Challenge 1: In the fbcunn discussion, write out everything from "The major areas" down to "a long process.", keeping every word as it appears.
Challenge 2:
Answer these questions using the fbcunn discussion:
(a) What kernel size does VGG-19 use?
(b) Which fbcunn module might allow higher resolution outputs?
(c) What trade-off does the writer expect?

Selected extract:
· · · · ·

The convolution implementation in fbcunn probably won't be faster than the one from cuDNN, since VGG-19 uses 3x3 kernels and the FFT-based convolution used by fbcunn only has a speed advantage for large kernels.
However it is possible that the nn.ModelParallel
module from fbcunn could allow for higher resolution outputs by distributing the work across multiple GPUs.
@hughperkins Yes, dealing with larger image sizes is definitely one goal of mine. But overall just finding a way to start to use these technologies in existing photographic and/or artistic workflows. The "black-box" nature of deep learning can make this difficult - but I am enjoying the tweak-ability of this implementation.
The major areas of interest to me are:
It does sound like a large challenge given the enormous memory usage - but I have to believe there's some feasible solution. The trade-off may be waiting time - which is why I'm curious about getting some kind of telling preview before committing to a long process.

· · · · ·

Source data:

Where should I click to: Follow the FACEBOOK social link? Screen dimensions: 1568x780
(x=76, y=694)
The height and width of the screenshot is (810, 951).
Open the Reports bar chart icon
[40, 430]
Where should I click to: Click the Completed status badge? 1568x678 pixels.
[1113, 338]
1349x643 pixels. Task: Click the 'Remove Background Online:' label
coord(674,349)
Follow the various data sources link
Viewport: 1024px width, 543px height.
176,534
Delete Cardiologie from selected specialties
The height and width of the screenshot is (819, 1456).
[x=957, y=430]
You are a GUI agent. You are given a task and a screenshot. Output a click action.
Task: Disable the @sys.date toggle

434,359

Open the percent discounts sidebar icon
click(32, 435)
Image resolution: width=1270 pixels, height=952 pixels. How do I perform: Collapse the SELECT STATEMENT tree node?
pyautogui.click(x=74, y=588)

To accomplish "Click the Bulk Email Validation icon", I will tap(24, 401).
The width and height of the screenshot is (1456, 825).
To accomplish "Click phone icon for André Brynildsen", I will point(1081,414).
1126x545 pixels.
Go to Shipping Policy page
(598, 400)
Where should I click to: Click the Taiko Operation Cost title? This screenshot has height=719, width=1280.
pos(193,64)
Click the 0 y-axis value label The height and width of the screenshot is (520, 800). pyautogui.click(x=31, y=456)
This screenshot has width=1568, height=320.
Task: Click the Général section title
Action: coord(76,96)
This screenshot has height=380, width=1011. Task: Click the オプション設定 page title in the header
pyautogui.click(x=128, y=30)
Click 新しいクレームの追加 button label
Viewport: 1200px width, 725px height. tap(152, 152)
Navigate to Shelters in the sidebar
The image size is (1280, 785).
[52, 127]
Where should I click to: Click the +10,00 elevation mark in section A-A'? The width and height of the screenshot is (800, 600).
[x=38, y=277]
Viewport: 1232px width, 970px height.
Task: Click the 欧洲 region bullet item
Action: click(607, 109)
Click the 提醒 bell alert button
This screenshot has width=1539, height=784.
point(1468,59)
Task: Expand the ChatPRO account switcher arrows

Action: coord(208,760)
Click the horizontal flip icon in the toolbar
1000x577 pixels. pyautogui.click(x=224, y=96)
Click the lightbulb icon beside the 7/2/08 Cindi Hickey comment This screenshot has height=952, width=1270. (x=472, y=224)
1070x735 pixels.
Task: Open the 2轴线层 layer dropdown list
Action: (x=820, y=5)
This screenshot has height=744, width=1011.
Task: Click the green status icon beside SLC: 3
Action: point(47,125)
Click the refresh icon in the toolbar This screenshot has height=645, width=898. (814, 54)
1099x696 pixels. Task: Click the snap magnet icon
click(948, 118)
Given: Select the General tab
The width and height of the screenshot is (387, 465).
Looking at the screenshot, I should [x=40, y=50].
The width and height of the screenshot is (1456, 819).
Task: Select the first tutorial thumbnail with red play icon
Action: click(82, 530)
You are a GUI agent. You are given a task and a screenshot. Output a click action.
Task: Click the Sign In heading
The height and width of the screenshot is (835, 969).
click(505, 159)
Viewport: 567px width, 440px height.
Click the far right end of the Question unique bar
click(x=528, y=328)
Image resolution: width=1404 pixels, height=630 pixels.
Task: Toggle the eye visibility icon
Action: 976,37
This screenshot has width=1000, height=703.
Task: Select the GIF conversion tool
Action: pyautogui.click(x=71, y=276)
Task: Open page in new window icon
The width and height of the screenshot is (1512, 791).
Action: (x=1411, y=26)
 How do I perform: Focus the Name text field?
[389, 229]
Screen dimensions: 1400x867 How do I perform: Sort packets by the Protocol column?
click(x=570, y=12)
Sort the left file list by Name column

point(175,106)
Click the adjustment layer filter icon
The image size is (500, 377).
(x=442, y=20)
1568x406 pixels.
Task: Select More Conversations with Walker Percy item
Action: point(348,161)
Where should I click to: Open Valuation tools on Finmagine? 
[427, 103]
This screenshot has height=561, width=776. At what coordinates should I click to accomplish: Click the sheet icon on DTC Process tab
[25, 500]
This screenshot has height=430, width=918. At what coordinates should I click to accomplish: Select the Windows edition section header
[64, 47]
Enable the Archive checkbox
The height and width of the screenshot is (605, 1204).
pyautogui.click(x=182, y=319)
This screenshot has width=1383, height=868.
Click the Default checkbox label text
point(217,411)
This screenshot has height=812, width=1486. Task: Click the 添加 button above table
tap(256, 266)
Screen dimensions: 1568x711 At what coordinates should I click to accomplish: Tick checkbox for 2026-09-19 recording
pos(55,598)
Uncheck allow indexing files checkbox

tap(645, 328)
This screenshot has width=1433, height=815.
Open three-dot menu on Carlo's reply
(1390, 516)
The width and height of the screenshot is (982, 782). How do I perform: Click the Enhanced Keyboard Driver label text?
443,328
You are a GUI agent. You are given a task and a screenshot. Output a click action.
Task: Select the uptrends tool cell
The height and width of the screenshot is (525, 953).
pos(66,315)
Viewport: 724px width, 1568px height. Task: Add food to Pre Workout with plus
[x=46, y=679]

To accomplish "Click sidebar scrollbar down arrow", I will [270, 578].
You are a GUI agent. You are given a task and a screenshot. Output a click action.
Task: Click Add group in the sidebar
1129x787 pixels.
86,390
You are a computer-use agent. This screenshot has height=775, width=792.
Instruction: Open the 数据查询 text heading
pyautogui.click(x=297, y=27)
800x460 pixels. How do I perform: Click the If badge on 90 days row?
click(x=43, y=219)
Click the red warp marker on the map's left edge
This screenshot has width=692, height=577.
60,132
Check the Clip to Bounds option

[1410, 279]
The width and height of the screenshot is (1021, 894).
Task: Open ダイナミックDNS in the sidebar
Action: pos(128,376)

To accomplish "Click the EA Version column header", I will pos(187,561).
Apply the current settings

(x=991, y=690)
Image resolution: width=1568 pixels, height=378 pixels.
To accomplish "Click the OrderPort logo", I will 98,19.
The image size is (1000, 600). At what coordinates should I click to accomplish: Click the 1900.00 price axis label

· · · · ·

Task solution 1:
The major areas of interest to me are:
It does sound like a large challenge given the enormous memory usage - but I have to believe there's some feasible solution. The trade-off may be waiting time - which is why I'm curious about getting some kind of telling preview before committing to a long process.

Task solution 2:
(a) 3x3 kernels.
(b) The nn.ModelParallel module.
(c) Waiting time.